◆ **TASK PROMPT**
If a line in the data below contains "will", copy it.

◆ **Collected data**
————————

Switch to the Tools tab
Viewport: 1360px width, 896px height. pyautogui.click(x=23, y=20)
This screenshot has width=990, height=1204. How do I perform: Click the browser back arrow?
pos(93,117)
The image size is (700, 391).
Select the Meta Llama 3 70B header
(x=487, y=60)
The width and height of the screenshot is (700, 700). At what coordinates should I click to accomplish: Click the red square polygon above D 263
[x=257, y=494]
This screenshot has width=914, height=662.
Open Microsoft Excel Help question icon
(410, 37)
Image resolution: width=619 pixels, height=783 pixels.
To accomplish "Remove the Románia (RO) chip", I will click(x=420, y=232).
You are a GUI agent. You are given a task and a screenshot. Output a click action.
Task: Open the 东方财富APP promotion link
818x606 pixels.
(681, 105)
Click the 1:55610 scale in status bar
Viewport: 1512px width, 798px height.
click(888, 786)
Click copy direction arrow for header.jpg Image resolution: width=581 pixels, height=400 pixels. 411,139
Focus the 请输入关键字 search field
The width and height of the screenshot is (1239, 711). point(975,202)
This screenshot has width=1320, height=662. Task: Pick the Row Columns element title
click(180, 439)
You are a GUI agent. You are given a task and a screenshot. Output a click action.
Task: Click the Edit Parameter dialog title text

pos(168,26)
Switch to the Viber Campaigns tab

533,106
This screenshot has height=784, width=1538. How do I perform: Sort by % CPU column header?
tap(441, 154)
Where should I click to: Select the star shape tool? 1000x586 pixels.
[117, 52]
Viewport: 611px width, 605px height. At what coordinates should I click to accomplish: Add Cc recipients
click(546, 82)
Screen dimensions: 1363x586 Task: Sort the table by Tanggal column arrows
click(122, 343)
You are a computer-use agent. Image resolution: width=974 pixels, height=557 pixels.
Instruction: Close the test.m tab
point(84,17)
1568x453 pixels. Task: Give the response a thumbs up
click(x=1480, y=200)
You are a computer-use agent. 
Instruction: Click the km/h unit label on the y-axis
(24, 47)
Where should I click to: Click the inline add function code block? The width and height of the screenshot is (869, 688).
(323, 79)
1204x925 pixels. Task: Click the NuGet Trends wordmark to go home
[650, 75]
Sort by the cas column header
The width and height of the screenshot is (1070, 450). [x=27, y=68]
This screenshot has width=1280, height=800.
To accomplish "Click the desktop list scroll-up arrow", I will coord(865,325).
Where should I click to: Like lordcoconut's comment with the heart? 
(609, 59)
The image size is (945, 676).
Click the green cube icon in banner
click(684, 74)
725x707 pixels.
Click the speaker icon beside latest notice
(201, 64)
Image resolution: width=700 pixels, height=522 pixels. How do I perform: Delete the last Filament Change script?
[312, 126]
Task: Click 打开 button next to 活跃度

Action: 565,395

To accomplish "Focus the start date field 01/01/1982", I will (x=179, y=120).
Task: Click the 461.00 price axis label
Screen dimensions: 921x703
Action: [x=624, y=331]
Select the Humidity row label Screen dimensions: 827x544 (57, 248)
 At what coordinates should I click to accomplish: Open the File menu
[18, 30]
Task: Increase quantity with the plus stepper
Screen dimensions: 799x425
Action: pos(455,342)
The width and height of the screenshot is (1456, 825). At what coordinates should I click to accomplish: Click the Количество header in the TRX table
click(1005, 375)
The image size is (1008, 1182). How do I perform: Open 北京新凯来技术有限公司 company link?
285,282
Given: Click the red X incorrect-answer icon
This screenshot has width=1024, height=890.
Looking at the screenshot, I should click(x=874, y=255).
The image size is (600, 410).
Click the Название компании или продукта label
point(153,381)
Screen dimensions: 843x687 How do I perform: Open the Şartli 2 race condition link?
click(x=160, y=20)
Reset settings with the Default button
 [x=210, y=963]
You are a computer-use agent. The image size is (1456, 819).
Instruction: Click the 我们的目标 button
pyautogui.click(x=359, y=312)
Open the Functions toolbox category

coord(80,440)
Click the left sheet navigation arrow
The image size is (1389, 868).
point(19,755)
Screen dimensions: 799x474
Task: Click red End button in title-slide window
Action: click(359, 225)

————————

◆ **WRITTEN RESPONSE**
To accomplish "Remove the Románia (RO) chip", I will click(x=420, y=232).
To accomplish "Click the desktop list scroll-up arrow", I will coord(865,325).
To accomplish "Focus the start date field 01/01/1982", I will (x=179, y=120).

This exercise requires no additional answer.